The degree of a vertex \(v\) in a graph \(G\) denoted by \(\deg_{G} v\) is the number of edges incident with \(v\). A sequence \(s : d_{1}, d_{2},\dots , d_{n}\) of nonnegative integers is called a degree sequence of a graph \(G\) of order \(n\) if the vertices of \(G\) can be labeled \(v_{1}, v_{2},\dots, v_{n}\) so that \(\deg v_{i} = d_{i}\) for \(1 \leq i\leq n\). Throughout this paper, we write the degree sequence of a graph as an increasing sequence. A finite sequence \(s\) of nonnegative integers is graphical if there exists some graph that realizes \(s\), that is, \(s\) is a degree sequence of some graph.
A necessary and sufficient condition for a sequence to be graphical was found by Havel [3] and later rediscovered by Hakimi [4]. This result actually provides an efficient algorithm for determining whether a given finite sequence of nonnegative integers is graphical. Another well-known characterization for graphical sequences was provided by Erd\”{o}s and Gallai [5]. All these references provide excellent sources for the interested reader.

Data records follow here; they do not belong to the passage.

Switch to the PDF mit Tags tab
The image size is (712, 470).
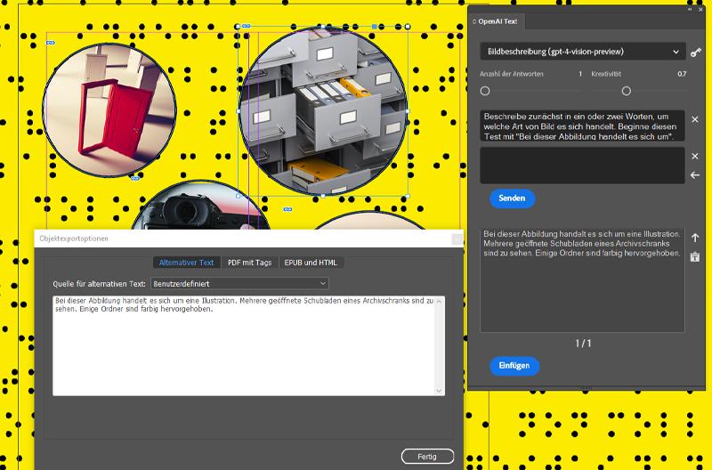pos(249,263)
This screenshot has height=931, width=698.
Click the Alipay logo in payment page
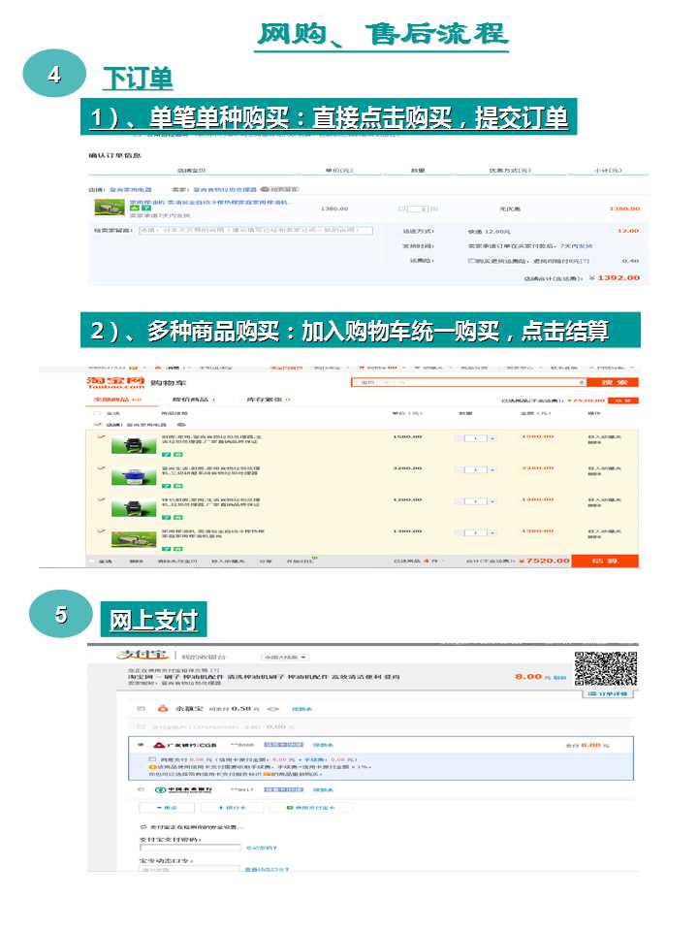pos(142,656)
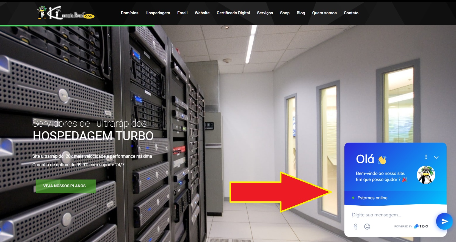
Task: Select Website in the navigation bar
Action: (202, 13)
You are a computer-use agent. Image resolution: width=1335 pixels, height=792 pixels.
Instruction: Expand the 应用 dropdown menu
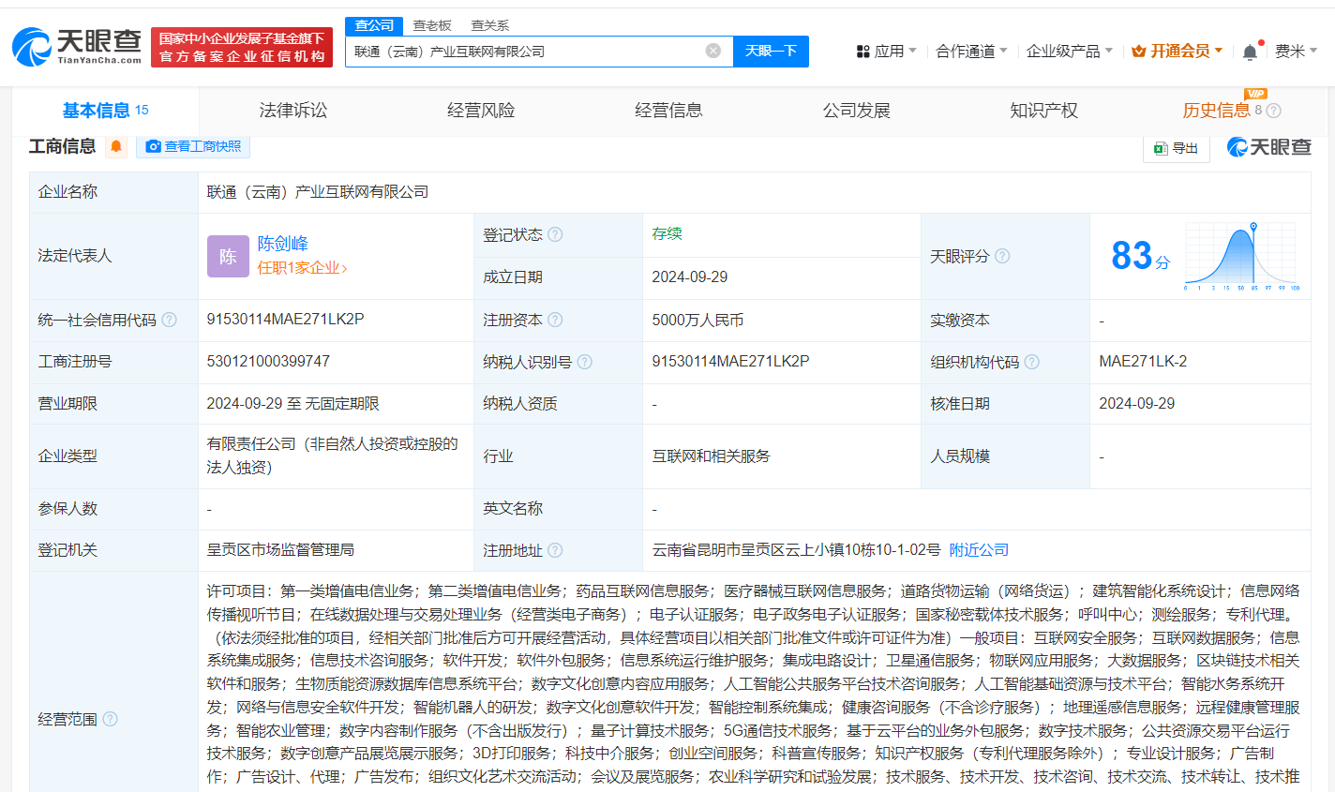click(x=886, y=51)
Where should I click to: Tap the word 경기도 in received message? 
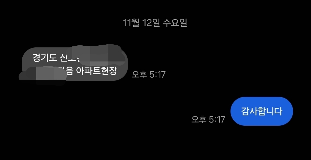tap(45, 58)
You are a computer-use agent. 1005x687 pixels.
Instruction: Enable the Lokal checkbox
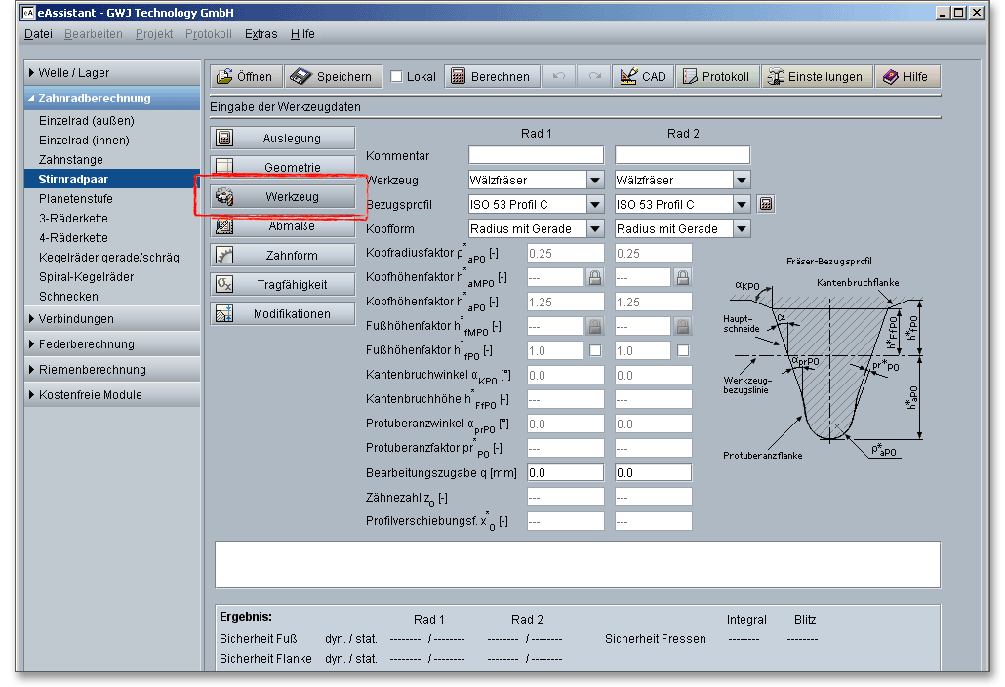[396, 77]
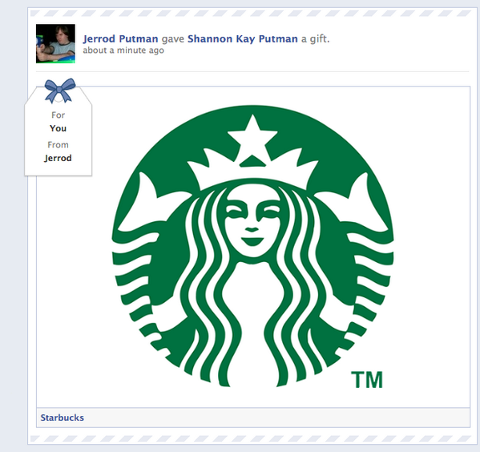
Task: Click the 'From' label on gift tag
Action: coord(58,145)
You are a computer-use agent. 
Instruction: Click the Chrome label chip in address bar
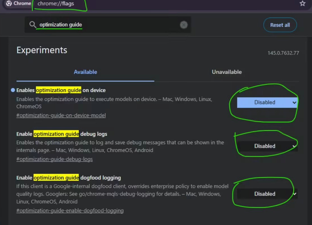19,3
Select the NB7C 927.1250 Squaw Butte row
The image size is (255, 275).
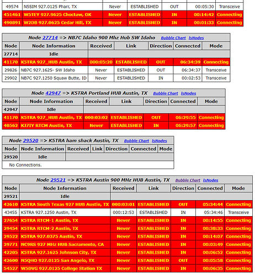point(116,78)
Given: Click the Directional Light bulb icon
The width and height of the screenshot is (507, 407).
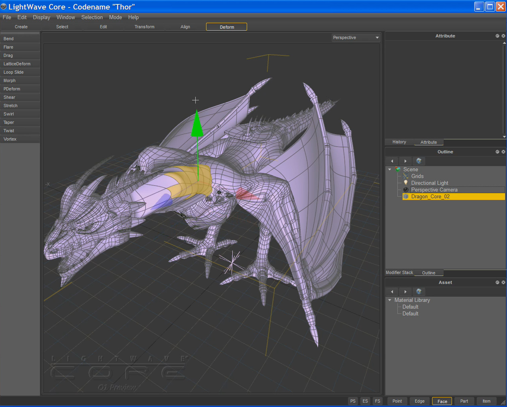Looking at the screenshot, I should 406,183.
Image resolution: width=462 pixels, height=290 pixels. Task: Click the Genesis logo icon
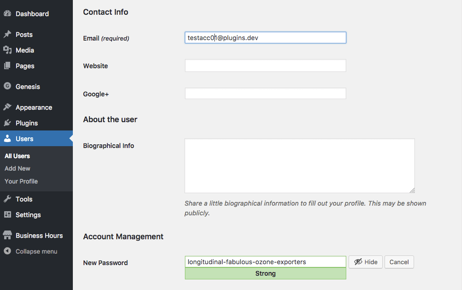7,87
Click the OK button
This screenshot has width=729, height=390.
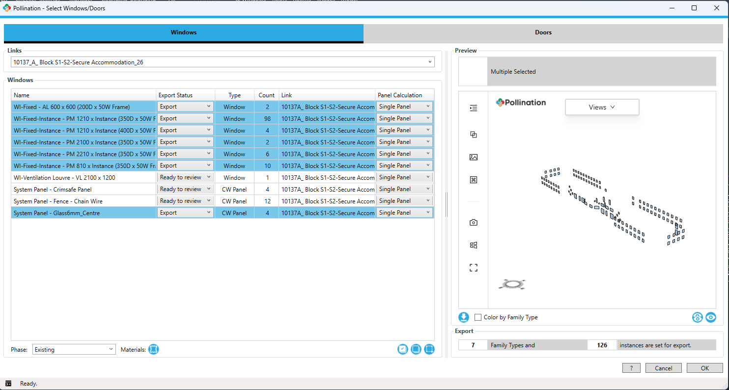click(704, 368)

The concepts of graph isomorphism and isomorphic graphs are also crucial for the development of this paper, and although they are very basic in graph theory, we introduce them as a matter of completeness. Let \(G_{1}=\left(V_{1},E_{1}\right)\) and \(G_{2}=\left(V_{2},E_{2}\right)\) be two graphs. They are isomorphic (written \(G_{1}\cong G_{2}\)) if there exists a bijective function \(\phi:V_{1} \rightarrow V_{2}\) such that \(xy \in E_{1}\) if and only if \(\phi\left(x\right)\phi\left(y\right) \in E_{2}\). In this case, the function \(\phi\) is called an isomorphism from \(G_{1}\) to \(G_{2}\).
The following two lemmas regarding isomorphism of graphs are very elementary and fundamental, but nevertheless, necessary for the proof of our main result of this paper. Hence, we state and prove them next.
Lemma 1. Let \(G_{1}=\left(V_{1},E_{1}\right)\) and \(G_{2}=\left(V_{2},E_{2}\right)\) be two graphs of order \(n\) for which there exist unique vertices \(v_{1}\in V_{1}\) and \(v_{2}\in V_{2}\) such that \begin{equation*} \deg_{G_{1}}v_{1}=\deg_{G_{2}}v_{2}=n-1 \text{.} \end{equation*} Then \(G_{1}\cong G_{2}\) if and only if \(G_{1}-v_{1}\cong G_{2}-v_{2}\).
Proof
First, assume that \(G_{1}\cong G_{2}\). Then there exists an isomorphism \(\phi:V_{1} \rightarrow V_{2}\).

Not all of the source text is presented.